Sipping it, I believe my body is being rejuvenated this summer afternoon just like the ads promised. Suddenly, I’m a girl in a summer advert, sitting on the beach under the shade of a palm tree as the sun scorches hot and bright. An artist’s model, posing at once both unbothered and fully attuned to the camera’s gaze. I laugh looking at the now empty tinny can, giddy at how easily I slipped into this persona, this mirage. And once more, even after all this time, the incredulity at how I was even allowed to. How the spell stays unbroken despite the realization.

I play out a fantasy; fill in the colors inside the outlines because I can now. I don’t do it to hold up the picture to someone and say, look, but to show myself the picture and believe that I can inhabit it and look like someone in her natural habitat. I want to break the conceptions I have of myself and expand its boundaries.

***

I’m climbing a hill, thousands of miles away from the tiring upkeep of youthfulness. Despite the tiring climb, I’m relaxed, with my cousins behind and ahead of me.

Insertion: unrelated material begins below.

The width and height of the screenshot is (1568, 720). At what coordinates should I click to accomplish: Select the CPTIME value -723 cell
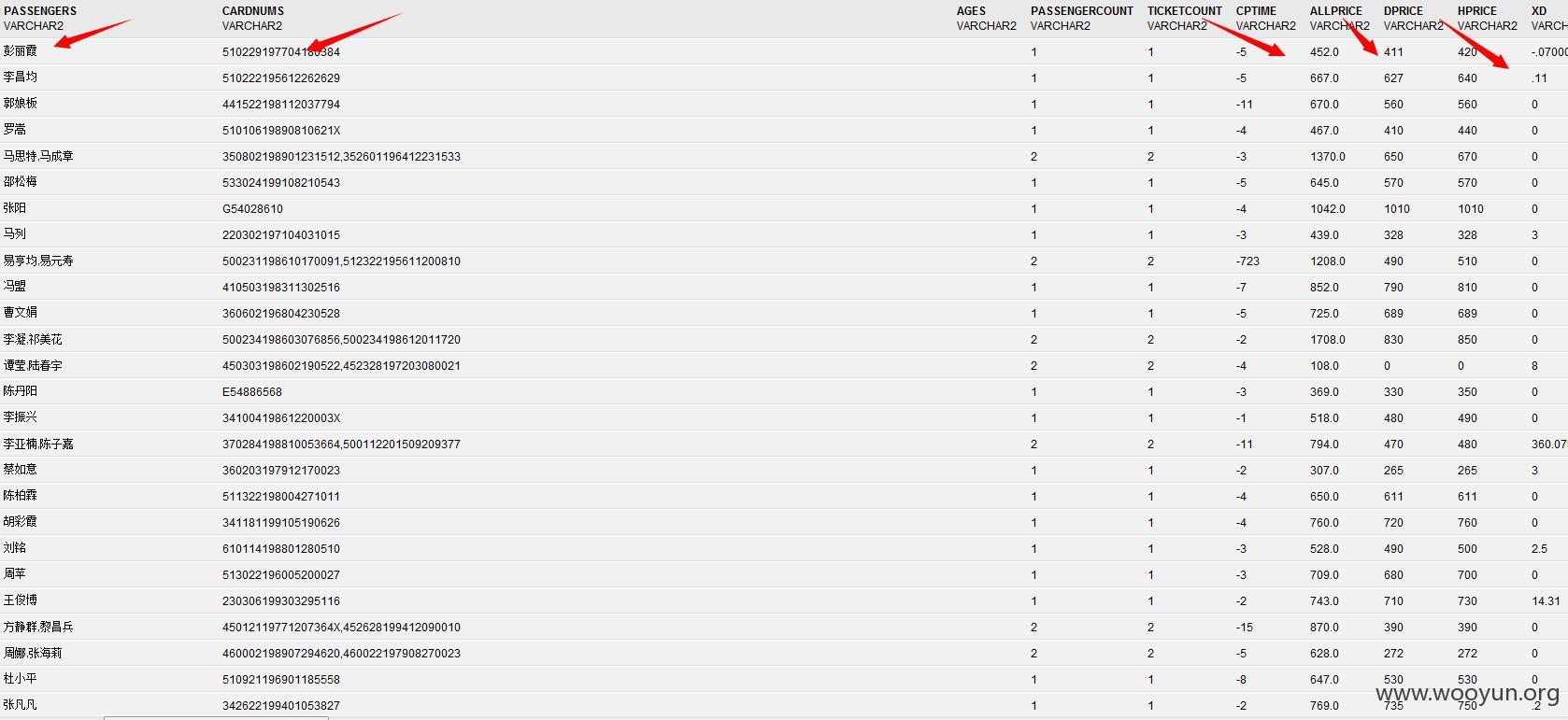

We stop to take a selfie at the top of the hill. My lower body is out of the photo but my torso is leaning into the frame as I smile a full-lipped smile. My lips pucker ever so slightly. My face is leaning forward too; my whole being always bending toward something, assuming a shape that isn’t mine. After the photo, my cousin laughs and says, Look at her pose and pout.

What are you even trying to do?

I wasn’t posing, I say. And I wasn’t. I’d assumed the pose out of habit. It had become second nature. But they see through and I’m caught in the act. I don’t pass. But this time I’m glad I don’t.

“So, anything new with you Anisa, now that the first year is done?” he asks when we’re in the car. And I know what he’s insinuating, teasing.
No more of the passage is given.